La revanche de César Birotteau

On a connu le paradoxe du  « responsable mais pas coupable », ouvrant la voie au « principe de précaution”, on s’indigne avec le retour du « tous menteurs », mais on oublie que nous formons l’essentiel de ce « tous ».

Le mensonge des puissants participe du spectacle démocratique, de tout temps.

Que l’Assemblée chinoise réunisse 83 milliardaires en dollars, qu’un président africain le devienne, lui et sa famille, en quelques années, ne nous surprend pas plus que d’apprendre qu’un ancien ministre de l’Intérieur se versait d’extravagantes primes en liquide ou que le fils de Fabius, emprunte 7 millions d’euros pour acquérir un bien modeste logement.

Sur tous les continents et tous les régimes, il y a une fatalité avec la réussite et l’argent. Et le plus louche, en tout cas le plus dénoncé, est celui gagné par ceux qui prennent de vrais risques, vivent dans la précarité « entrepreneuriale », créent des emplois et des richesses, et bien souvent perdent tout.

Jusqu’à ces derniers jours, ces aventuriers défaits étaient fichés…à la Banque de France. Peu importe leurs efforts et sacrifices pour sauver la boutique, peu importe aussi que leur défaillance ne tienne qu’à une conjoncture désastreuse, à la faillite d’un « donneur d’ordre » indélicat, la communauté des banquiers les rejetaient, pour dix ans, ou à vie. Il parait même que le taux de suicides chez ceux qui entreprennent dépasse, et de loin, celui des fonctionnaires du service public de la Poste…ou des élus du peuple.

L’homme politique a le cuir dur. Plus sensible à sa réputation qu’à son honneur, il sait mieux gérer sa relation électorale avec son public qu’un petit patron, lui aussi “livré aux chiens”.

Bien sûr, il y eut des cas comme celui de César Birotteau, employé devenu patron sous la plume d’Honoré de Balzac, qui connut le succès dans ses affaires, et la déroute financière. Poursuivi par ses créanciers, à force de travail et de sacrifices, il réussit à les désintéresser et fut « réhabilité », bref, retrouva son honneur, l’estime de ses pairs et surtout l’intérêt sinon l’affection de ses banquiers.

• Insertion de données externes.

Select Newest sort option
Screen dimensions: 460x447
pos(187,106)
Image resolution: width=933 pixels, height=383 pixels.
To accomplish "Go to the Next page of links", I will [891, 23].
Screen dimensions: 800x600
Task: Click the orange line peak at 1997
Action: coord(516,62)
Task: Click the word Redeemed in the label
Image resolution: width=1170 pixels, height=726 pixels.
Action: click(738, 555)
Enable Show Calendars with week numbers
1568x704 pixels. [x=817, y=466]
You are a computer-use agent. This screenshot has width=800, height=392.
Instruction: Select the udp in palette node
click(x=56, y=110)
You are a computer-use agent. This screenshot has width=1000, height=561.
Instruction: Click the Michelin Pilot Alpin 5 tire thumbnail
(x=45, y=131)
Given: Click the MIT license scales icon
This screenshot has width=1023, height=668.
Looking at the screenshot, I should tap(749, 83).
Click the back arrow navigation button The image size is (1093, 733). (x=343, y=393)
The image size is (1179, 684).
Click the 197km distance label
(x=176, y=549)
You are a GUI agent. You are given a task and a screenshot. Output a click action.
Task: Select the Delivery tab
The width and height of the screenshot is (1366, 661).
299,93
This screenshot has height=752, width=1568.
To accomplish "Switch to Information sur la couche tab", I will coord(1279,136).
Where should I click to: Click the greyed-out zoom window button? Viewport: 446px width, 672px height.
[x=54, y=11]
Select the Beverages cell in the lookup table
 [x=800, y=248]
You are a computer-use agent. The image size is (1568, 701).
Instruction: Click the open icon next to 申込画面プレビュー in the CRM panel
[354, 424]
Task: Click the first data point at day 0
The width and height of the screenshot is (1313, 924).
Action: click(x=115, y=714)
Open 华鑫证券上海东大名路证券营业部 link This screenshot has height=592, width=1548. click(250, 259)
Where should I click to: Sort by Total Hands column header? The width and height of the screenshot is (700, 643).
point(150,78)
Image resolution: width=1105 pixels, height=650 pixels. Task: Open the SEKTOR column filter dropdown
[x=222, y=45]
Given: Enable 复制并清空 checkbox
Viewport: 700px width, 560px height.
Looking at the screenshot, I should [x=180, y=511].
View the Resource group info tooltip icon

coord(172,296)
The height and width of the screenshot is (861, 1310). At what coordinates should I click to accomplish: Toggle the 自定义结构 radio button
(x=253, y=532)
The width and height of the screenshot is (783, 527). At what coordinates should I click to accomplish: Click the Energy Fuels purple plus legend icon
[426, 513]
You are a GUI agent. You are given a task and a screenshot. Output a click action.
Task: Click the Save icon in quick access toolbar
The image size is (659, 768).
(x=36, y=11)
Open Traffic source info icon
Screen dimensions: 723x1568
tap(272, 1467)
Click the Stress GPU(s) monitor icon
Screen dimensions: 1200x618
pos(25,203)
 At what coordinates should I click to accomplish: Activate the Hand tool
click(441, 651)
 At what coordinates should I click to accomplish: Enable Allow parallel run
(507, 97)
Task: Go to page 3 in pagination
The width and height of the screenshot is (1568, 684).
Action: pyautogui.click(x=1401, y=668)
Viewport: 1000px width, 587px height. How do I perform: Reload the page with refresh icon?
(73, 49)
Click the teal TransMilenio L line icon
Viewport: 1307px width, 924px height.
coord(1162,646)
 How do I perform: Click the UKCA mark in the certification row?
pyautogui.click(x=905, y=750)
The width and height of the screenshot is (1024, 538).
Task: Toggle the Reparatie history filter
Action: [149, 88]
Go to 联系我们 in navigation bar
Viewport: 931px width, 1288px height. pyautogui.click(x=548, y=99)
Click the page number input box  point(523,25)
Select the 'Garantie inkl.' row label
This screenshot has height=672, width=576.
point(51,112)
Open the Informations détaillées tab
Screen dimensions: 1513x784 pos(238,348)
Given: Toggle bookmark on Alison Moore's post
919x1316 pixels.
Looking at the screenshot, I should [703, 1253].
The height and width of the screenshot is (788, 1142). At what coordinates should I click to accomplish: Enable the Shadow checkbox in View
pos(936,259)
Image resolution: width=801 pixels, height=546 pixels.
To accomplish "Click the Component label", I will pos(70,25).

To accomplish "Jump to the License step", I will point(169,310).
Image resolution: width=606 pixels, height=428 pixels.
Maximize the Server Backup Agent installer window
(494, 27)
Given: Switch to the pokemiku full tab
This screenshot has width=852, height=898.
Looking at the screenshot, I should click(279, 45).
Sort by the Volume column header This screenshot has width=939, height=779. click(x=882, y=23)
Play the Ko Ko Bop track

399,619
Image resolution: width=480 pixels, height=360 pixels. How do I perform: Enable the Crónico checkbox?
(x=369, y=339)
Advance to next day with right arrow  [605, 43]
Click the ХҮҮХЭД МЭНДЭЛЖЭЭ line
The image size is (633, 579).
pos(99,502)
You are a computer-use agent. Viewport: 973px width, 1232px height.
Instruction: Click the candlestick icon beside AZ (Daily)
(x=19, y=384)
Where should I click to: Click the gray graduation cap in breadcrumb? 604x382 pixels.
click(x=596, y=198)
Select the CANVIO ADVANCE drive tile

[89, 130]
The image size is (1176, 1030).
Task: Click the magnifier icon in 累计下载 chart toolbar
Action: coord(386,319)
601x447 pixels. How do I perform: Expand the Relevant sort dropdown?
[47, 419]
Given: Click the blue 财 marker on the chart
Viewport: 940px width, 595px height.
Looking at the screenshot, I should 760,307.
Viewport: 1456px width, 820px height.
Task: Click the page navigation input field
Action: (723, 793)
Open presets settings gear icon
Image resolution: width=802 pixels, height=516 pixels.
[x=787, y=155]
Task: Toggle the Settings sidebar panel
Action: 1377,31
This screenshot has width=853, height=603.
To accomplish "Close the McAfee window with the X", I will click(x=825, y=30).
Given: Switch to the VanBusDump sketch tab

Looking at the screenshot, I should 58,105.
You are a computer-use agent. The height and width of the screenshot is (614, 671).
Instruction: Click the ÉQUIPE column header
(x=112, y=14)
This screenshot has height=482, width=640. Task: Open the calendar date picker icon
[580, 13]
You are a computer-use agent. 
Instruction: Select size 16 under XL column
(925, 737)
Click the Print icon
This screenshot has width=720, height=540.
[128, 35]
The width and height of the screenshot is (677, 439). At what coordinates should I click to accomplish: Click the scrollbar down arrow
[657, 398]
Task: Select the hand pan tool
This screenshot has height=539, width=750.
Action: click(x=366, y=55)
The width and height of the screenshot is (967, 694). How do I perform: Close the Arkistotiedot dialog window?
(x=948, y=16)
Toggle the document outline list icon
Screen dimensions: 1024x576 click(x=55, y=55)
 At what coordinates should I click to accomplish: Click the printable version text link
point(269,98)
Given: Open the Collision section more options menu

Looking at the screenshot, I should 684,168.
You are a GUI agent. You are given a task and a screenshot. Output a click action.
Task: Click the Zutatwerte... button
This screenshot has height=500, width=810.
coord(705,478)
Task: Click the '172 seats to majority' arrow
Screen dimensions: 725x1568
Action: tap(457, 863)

Le monde politique est moins cruel, avec ses “délinquants”. Pour ses acteurs, la présomption d’innocence s’applique même après la condamnation. La récente élection de Gaston Flosse en Polynésie illustre bien l’ambivalence de nos choix. Avec le temps, on minore le délit. Un moment ternie, la réputation du suspect/condamné, fait de lui un expert en blanchiment ou abus de confiance que l’on invitera sur les plateau…ou réélira. Ce que l’on refusait à l’entrepreneur, ce droit de retour, on l’accorde bien facilement au politique. Comme si l’un était plus utile que l’autre!…Que celui qui écrit le droit peut s’affranchir de la morale qu’il professe à l’autre.